- What this task involves:
Before doing anything else, copy the entries below exactly.

- Given records:
|---|

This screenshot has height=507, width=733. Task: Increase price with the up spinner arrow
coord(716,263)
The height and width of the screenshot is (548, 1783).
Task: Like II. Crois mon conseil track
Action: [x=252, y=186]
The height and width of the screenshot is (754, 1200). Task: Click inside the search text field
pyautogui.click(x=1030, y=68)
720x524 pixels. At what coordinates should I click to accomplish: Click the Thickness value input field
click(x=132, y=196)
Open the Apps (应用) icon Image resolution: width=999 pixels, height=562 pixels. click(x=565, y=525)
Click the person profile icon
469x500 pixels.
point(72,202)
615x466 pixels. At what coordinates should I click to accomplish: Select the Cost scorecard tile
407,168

|---|

- Answer area:
This screenshot has height=507, width=733. Task: Increase price with the up spinner arrow
coord(716,263)
The height and width of the screenshot is (548, 1783).
Task: Like II. Crois mon conseil track
Action: [x=252, y=186]
The height and width of the screenshot is (754, 1200). Task: Click inside the search text field
pyautogui.click(x=1030, y=68)
720x524 pixels. At what coordinates should I click to accomplish: Click the Thickness value input field
click(x=132, y=196)
Open the Apps (应用) icon Image resolution: width=999 pixels, height=562 pixels. click(x=565, y=525)
Click the person profile icon
469x500 pixels.
point(72,202)
615x466 pixels. At what coordinates should I click to accomplish: Select the Cost scorecard tile
407,168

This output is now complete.